The most important result of the Lazarus simulations will be to provide
gravitational wave astronomers with a set of templates which they can
use to recognize the signals in the noise at the output of their detectors.
The Lazarus simulations make predictions that are more detailed and
more reliable than any before. The Lazarus scientists expect the gravitational
waves to be stronger than previously accepted estimates.

Bernard Schutz, one of the directors of the Max Planck Institute for
Gravitational Physics, observes: "The success of the Lazarus Project
at the AEI comes at just the right time. Black hole mergers could provide
the first-ever detections, which will be a landmark for Einstein’s theory
of general relativity.
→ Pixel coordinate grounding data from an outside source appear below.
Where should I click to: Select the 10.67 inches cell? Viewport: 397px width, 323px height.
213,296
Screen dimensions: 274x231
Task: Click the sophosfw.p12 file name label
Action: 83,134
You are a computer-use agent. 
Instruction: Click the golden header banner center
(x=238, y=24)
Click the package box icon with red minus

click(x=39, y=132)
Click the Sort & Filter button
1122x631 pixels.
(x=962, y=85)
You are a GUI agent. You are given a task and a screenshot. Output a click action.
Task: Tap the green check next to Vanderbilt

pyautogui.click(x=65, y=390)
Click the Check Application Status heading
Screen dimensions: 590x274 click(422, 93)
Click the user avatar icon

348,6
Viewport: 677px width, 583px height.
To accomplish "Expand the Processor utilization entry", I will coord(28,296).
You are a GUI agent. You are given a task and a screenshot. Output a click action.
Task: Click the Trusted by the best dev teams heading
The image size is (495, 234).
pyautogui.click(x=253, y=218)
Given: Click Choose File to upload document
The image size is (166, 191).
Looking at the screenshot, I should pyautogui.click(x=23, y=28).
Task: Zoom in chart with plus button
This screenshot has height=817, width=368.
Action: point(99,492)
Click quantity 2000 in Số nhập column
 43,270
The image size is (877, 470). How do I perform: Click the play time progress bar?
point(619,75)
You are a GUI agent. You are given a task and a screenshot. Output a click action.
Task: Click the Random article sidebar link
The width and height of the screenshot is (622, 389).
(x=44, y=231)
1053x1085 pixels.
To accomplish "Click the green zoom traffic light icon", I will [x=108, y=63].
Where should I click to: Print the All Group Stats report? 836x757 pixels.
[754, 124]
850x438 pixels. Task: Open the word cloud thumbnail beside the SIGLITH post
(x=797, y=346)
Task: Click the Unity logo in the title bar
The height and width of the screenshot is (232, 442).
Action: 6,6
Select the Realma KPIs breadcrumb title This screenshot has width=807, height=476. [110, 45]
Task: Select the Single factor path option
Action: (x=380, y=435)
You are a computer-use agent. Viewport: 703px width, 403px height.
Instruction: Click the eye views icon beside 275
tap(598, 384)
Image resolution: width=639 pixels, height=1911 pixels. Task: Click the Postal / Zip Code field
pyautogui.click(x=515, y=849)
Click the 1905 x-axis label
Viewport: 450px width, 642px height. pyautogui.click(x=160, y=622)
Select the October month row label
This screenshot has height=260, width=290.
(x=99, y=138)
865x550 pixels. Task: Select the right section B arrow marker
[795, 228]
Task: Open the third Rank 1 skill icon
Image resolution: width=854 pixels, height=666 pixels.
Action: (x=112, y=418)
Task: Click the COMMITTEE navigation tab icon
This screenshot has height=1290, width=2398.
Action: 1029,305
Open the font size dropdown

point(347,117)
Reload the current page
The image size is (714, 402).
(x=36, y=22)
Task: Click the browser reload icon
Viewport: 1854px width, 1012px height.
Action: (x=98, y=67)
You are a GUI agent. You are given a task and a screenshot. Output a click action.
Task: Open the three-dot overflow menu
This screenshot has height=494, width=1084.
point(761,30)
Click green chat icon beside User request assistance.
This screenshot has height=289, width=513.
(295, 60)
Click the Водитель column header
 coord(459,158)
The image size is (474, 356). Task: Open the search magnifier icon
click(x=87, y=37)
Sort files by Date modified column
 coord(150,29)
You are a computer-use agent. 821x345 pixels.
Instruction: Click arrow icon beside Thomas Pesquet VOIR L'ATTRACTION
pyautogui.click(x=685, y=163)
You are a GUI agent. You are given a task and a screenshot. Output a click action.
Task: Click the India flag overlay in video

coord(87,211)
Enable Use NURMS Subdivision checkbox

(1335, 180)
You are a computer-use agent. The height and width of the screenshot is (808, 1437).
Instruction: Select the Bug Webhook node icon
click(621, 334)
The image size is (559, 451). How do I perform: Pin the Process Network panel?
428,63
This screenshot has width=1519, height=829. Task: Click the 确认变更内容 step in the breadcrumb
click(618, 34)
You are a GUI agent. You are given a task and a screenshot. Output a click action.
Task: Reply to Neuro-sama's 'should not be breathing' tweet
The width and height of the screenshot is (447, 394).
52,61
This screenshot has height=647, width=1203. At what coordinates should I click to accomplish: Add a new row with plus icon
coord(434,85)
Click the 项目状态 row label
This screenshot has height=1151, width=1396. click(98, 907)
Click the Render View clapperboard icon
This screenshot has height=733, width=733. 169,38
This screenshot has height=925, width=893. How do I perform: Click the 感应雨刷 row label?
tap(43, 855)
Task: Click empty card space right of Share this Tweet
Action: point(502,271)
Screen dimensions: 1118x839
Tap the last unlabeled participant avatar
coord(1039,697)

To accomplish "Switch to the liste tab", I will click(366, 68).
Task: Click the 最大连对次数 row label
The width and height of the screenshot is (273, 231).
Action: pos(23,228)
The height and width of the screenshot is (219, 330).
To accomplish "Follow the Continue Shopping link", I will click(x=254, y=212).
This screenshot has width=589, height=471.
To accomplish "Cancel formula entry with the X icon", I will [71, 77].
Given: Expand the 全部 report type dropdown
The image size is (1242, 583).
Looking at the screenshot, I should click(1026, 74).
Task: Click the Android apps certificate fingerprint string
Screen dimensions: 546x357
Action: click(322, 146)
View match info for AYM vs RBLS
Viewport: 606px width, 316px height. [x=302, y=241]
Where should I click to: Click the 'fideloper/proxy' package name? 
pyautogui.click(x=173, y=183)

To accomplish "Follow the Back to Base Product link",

Numerically computed gravitational wave-forms
will not only help us to detect and recognize waves from these events,
but will help us to deduce from the observations the masses of the holes
and their distance from us. Black hole mergers emit no light, radio
waves, or X-rays. We can only detect them by catching their gravitational
waves."

Previous simulations have not been able to follow the black holes through
the whole merger event. Deep inside a black hole lurks a "singularity",
a place where gravity gets huge. Computer simulations have had difficulty
modelling the waves outside the hole at the same time as the inside.

The key advance by the Lazarus team at the AEI came when they combined
two approaches, full numerical simulation for the essentially strong-field
regime of the collision and an approximation method, perturbation theory,
for computing the radiation from the resulting distorted single black
hole. They cut off the full simulation before it went bad, and then
used a different method that looked only at the gravitational waves
outside the merged hole. Computers again had to calculate this radiation,
but they could avoid the problems caused by looking inside the holes.

 







Shown are computer-generated images that represent the invisible
gravitational waves racing outwards towards earth after the collision
of two black holes. The waves start localized near the center of the
collision, build up to spherical looking shells of radiation and eventually
leave the cube that bounds the computer visualization.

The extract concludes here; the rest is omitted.